# New uber driver question about payday



## Mjbfan79 (Sep 15, 2015)

I'm tying to figure out if I'm going to get paid this week or the following week. My first day driving was 9-15-15 when I look at my summary & tips page at the top right corner it says September 28,2015 Pay Statement. When I click on that link it says Period ending: September 21, 2015 4AM CDT. Im a little confused. Will my first Payday be 9-24-15 or 10-1-15 Check out the pics below also


----------



## painfreepc (Jul 17, 2014)

Why uber shows the following week invoice on our dashboard before the current weeks invoice has finalized I do not know,

pay period is from 4 a.m. Monday morning till 3:59 a.m. the following Monday morning, we get paid Thursday morning,

example 3:59 a.m. on the 1st to 4 a.m. on the 8th,
we would get paid on the 11th.


----------



## SacUber75 (Aug 17, 2015)

24th is payday


----------



## ubr_dfw (Oct 8, 2015)

JOBS =>
A – In the forum thread about Uber driver pay, reproduce the text between "## painfreepc (Jul" and "on the 11th.", inclusive, substituting "Friday" for "Thursday".
B – In the forum thread about Uber driver pay, what does SacUber75 say is payday?
C – Extend the forum thread about Uber driver pay from where it stops.

DATA PROVIDED =>
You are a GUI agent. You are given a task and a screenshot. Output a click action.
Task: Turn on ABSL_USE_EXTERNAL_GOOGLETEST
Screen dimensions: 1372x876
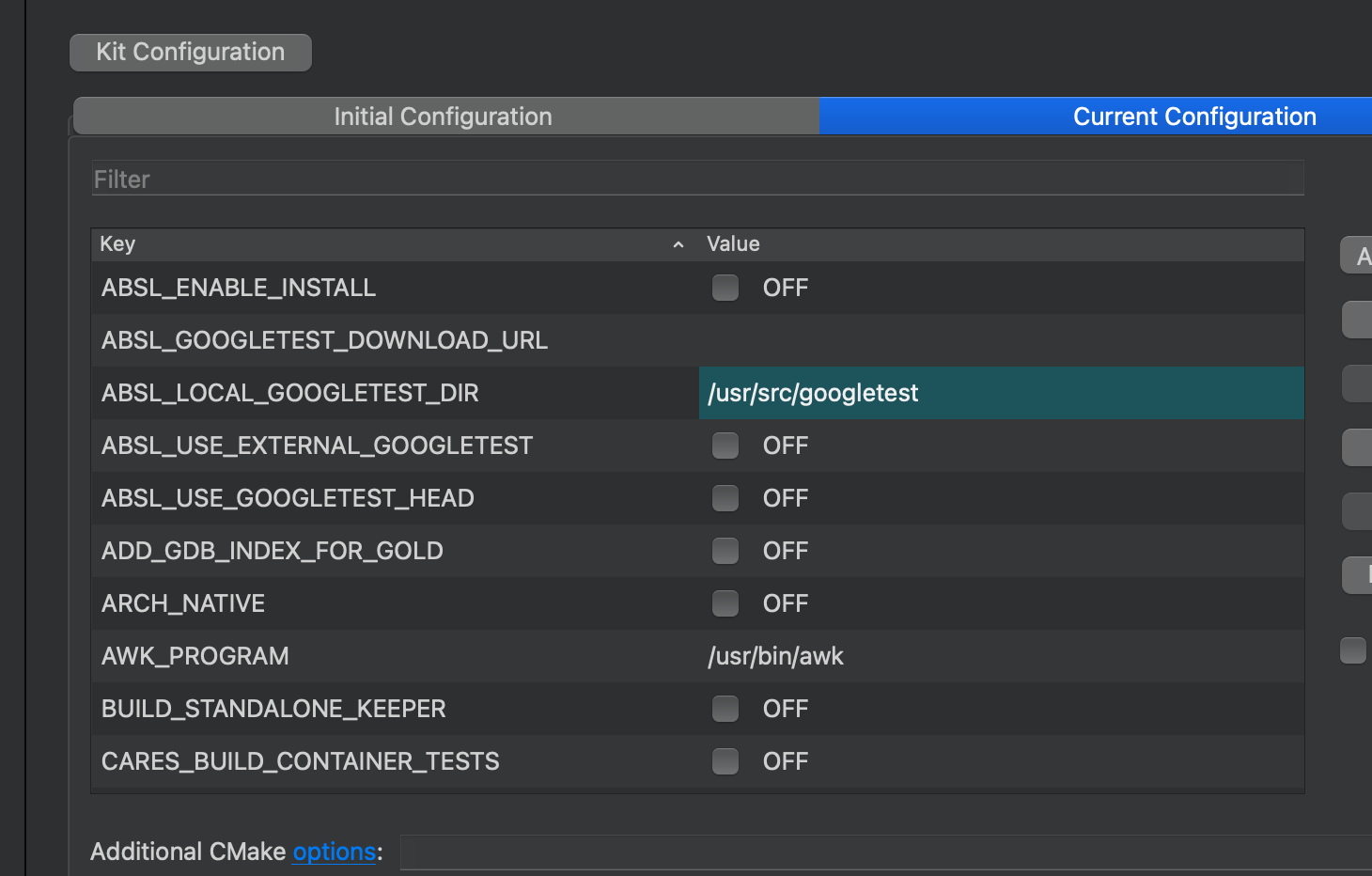tap(725, 446)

SOLVED PROBLEMS =>
A –
## painfreepc (Jul 17, 2014)

Why uber shows the following week invoice on our dashboard before the current weeks invoice has finalized I do not know,

pay period is from 4 a.m. Monday morning till 3:59 a.m. the following Monday morning, we get paid Friday morning,

example 3:59 a.m. on the 1st to 4 a.m. on the 8th,
we would get paid on the 11th.

B – The 24th.

C –
Uber failed to pay a bunch of drivers today. Nobody at Uber knows what's going on. Drivers have emailed Uber a bunch of times but no replies or explanations are coming back.


----------



## SacUber75 (Aug 17, 2015)

I was paid yesterday


----------



## Mario martinez (Nov 21, 2016)

So I have two day these Sunday my very first 2. Days I am new on these ... will I get pay these Thursday????


----------



## Om3ga7 (Oct 10, 2016)

Direct deposit is weekly on Thursday (sometimes Wednesday) depending on your banking institution.

You'll eventually be eligible for instant pay after you hit a certain amount of trips.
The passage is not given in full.